- _Task objective_:
Restate word for word every line from the top of the data below down through the line that holds "You are a computer-use agent. The".

Stored entries:
* * * *

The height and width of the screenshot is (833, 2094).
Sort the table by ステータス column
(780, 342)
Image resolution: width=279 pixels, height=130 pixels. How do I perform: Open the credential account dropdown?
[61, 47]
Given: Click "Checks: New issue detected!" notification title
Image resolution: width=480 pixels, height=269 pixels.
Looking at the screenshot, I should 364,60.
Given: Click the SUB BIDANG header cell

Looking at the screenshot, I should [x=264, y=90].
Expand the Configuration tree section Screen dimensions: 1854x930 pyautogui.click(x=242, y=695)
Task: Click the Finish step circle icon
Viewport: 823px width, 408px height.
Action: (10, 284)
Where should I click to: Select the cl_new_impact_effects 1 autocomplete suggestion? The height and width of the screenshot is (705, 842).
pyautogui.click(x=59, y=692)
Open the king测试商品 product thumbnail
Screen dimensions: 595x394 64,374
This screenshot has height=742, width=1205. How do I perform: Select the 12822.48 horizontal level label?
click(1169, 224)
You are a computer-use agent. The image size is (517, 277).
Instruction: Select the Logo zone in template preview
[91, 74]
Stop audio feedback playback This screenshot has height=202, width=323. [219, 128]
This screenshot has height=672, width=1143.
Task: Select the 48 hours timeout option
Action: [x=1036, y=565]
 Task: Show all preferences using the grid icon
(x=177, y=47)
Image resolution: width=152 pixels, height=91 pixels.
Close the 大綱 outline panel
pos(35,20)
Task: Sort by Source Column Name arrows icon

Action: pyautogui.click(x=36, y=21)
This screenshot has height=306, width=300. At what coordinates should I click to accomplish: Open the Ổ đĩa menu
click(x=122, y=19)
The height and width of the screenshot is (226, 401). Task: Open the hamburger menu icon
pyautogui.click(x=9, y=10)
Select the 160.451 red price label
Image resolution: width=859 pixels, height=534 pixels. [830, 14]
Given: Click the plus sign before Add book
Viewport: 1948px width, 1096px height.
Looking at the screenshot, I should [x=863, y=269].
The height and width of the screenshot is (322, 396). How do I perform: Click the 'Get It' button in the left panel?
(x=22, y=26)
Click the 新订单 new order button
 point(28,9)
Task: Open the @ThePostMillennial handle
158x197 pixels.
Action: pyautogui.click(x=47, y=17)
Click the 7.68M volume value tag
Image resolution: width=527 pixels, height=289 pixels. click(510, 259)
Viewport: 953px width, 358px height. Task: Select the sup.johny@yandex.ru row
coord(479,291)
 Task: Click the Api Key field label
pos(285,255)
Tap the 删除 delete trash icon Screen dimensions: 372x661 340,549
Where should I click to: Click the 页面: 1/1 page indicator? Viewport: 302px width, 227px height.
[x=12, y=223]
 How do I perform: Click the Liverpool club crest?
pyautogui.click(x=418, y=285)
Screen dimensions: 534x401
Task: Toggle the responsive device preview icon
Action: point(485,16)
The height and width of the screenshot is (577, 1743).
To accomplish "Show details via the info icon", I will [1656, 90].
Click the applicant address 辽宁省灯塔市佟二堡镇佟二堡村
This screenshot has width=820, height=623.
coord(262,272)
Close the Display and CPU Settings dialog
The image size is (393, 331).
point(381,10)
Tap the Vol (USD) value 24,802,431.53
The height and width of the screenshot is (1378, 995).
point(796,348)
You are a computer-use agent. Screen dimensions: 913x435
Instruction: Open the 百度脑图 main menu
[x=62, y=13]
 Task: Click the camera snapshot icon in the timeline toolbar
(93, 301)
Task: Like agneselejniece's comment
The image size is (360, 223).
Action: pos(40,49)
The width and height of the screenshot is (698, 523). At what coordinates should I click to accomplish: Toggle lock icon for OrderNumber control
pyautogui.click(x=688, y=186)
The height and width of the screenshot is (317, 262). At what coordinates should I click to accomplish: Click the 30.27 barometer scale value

* * * *

- _Task result_:
The height and width of the screenshot is (833, 2094).
Sort the table by ステータス column
(780, 342)
Image resolution: width=279 pixels, height=130 pixels. How do I perform: Open the credential account dropdown?
[61, 47]
Given: Click "Checks: New issue detected!" notification title
Image resolution: width=480 pixels, height=269 pixels.
Looking at the screenshot, I should 364,60.
Given: Click the SUB BIDANG header cell

Looking at the screenshot, I should [x=264, y=90].
Expand the Configuration tree section Screen dimensions: 1854x930 pyautogui.click(x=242, y=695)
Task: Click the Finish step circle icon
Viewport: 823px width, 408px height.
Action: (10, 284)
Where should I click to: Select the cl_new_impact_effects 1 autocomplete suggestion? The height and width of the screenshot is (705, 842).
pyautogui.click(x=59, y=692)
Open the king测试商品 product thumbnail
Screen dimensions: 595x394 64,374
This screenshot has height=742, width=1205. How do I perform: Select the 12822.48 horizontal level label?
click(1169, 224)
You are a computer-use agent. The image size is (517, 277).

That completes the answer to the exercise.